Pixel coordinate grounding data
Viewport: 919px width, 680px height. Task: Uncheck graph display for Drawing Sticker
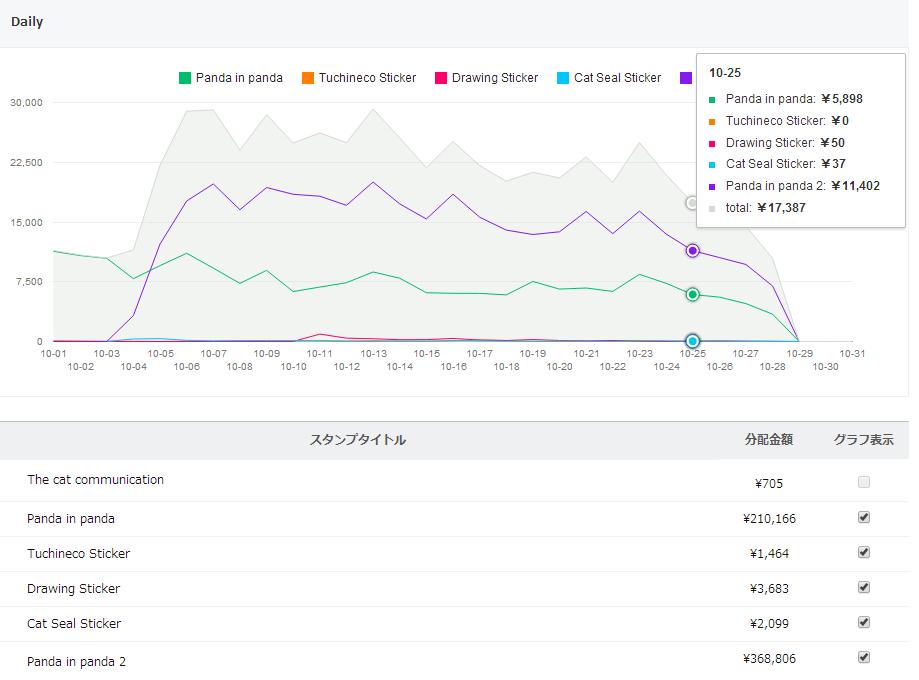(864, 587)
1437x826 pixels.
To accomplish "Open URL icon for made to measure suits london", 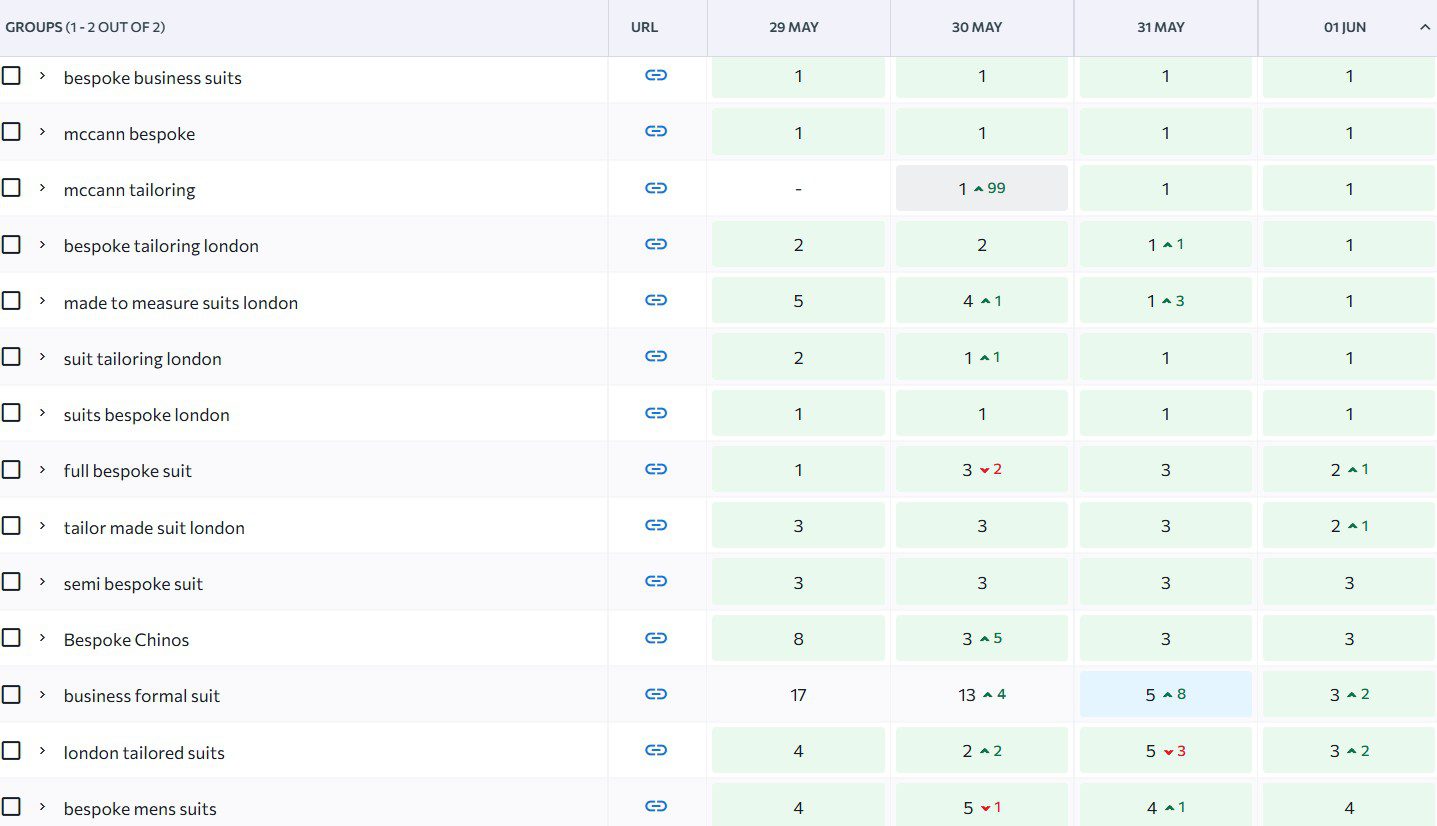I will [656, 300].
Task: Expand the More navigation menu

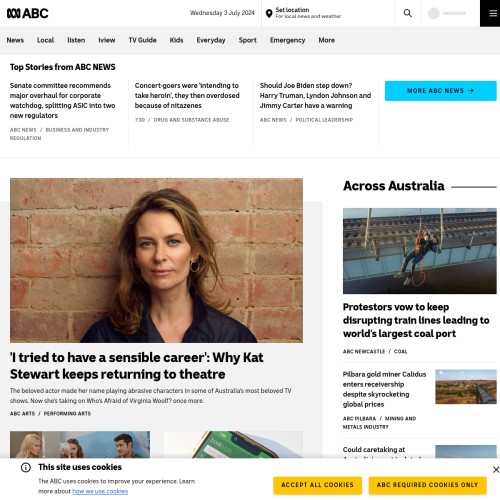Action: click(326, 40)
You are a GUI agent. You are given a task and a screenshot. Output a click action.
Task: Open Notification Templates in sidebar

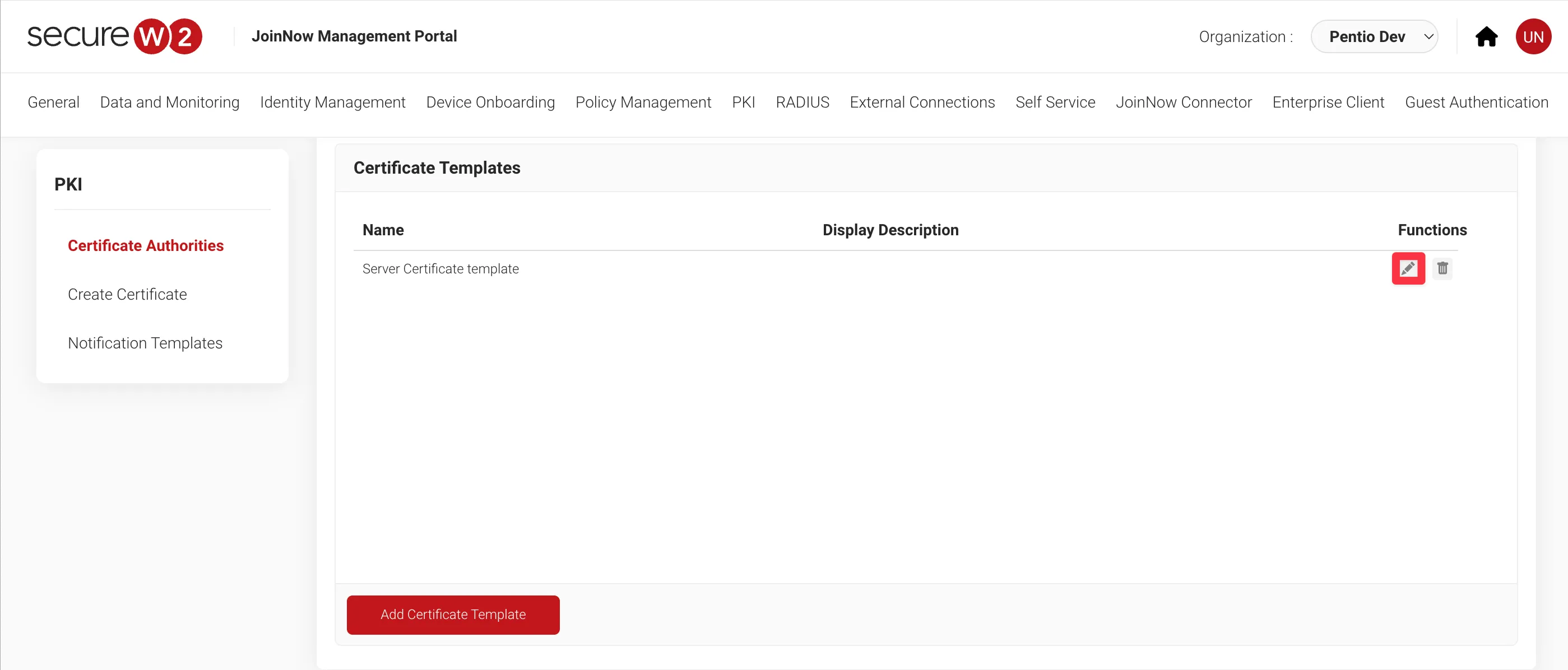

= WHAT YOU HAVE TO DO =
Locate the line containing "You are a GUI" in the records above, then output it and every line after it through the last, excluding pictures.

= EXERCISE RESPONSE =
You are a GUI agent. You are given a task and a screenshot. Output a click action.
Task: Open Notification Templates in sidebar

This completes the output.